Muchos lo catalogan como rebelde y a él no parece molestarle. “En general creo que siempre fue así. Aquí, hace unos años lo vivimos con el tema de Exxel y sus alfajores”, recuerda Mortara entre risas.
Es que tiempo atrás, Anchoíta creó el postre que tituló “Reversión del famoso alfajor marplatense antes de que lo destruyera el grupo Exxel”. Acto seguido, la mega empresa le envió a Piñeyro una carta que solicitaba la remoción del título y amenazó con ir a juicio. Y esto se convirtió en una provocación para el piloto que formuló una respuesta en la que se burlaba de la amenaza, disponible en el menú actual para quien quiera leerla. “Hago todo esto porque me parece divertido”, se sincera Piñeyro.
“No busco competir con todos. A mi me gusta cocinar, me gusta volar y actuar. No necesito hacer del proyecto un negocio expansivo”.

### INSTRUCCIÓN DE TRABAJO
Continúa el texto sobre Piñeyro y Anchoíta a partir de su última oración.

### EXTRACTO DE DATOS

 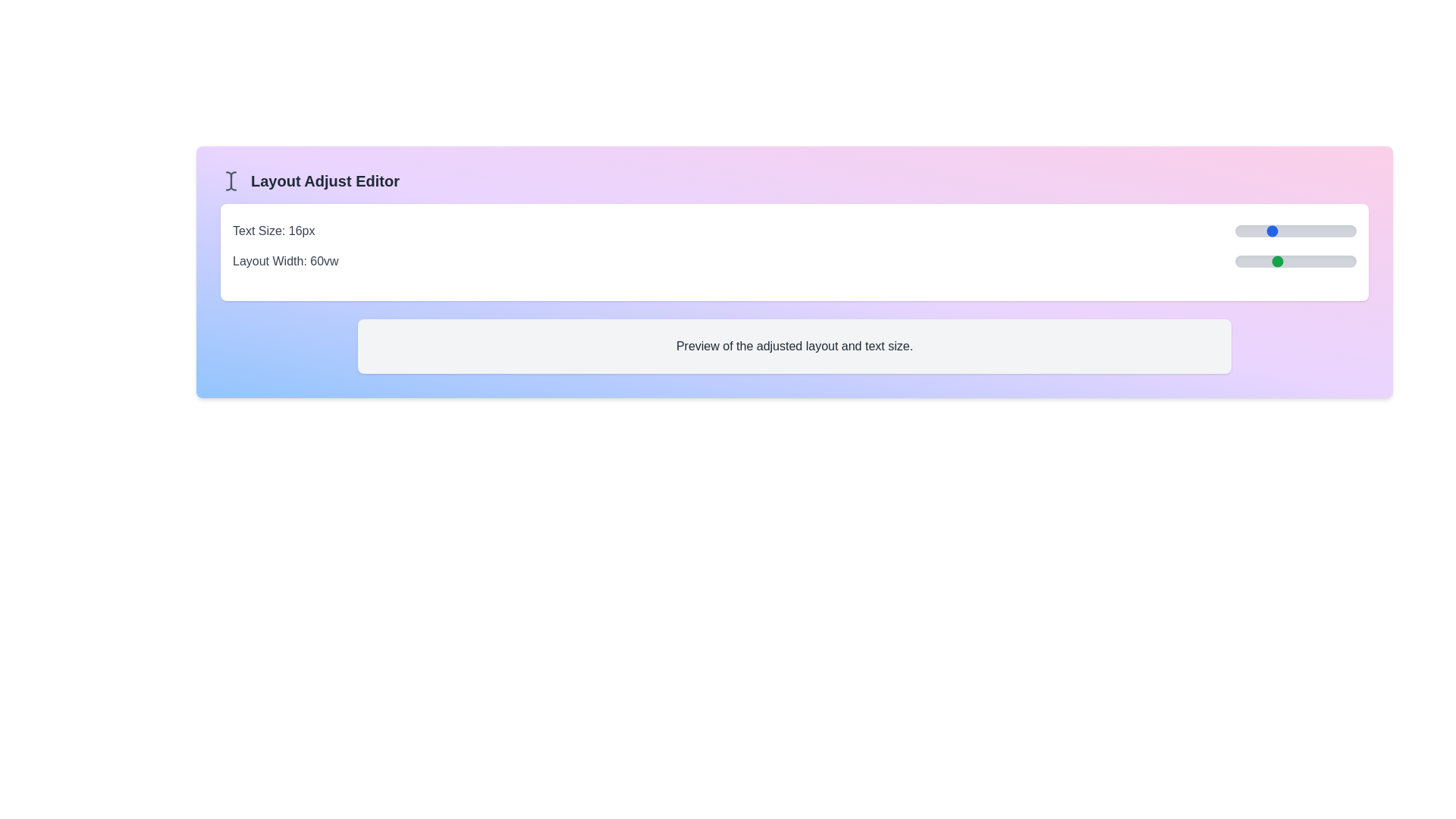 What do you see at coordinates (1320, 260) in the screenshot?
I see `the layout width` at bounding box center [1320, 260].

### RESPUESTA ESPERADA
Llega la media noche y Enrique, ya cansado, se levanta y se quita el delantal. “Va a cenar con su hijo”, explica por lo bajo, Valeria. “Como se va en unos días, quedaron en cenar juntos”. Su hijo menor tiene 18 años y está en el último año del colegio, así que no puede acompañarlos a los vuelos humanitarios. Piñeyro vuelve para hacer una ronda de despedidas con el equipo y se acerca a la barra. “Tengo que ir con el chico”, dice, y se aleja con paso decidido.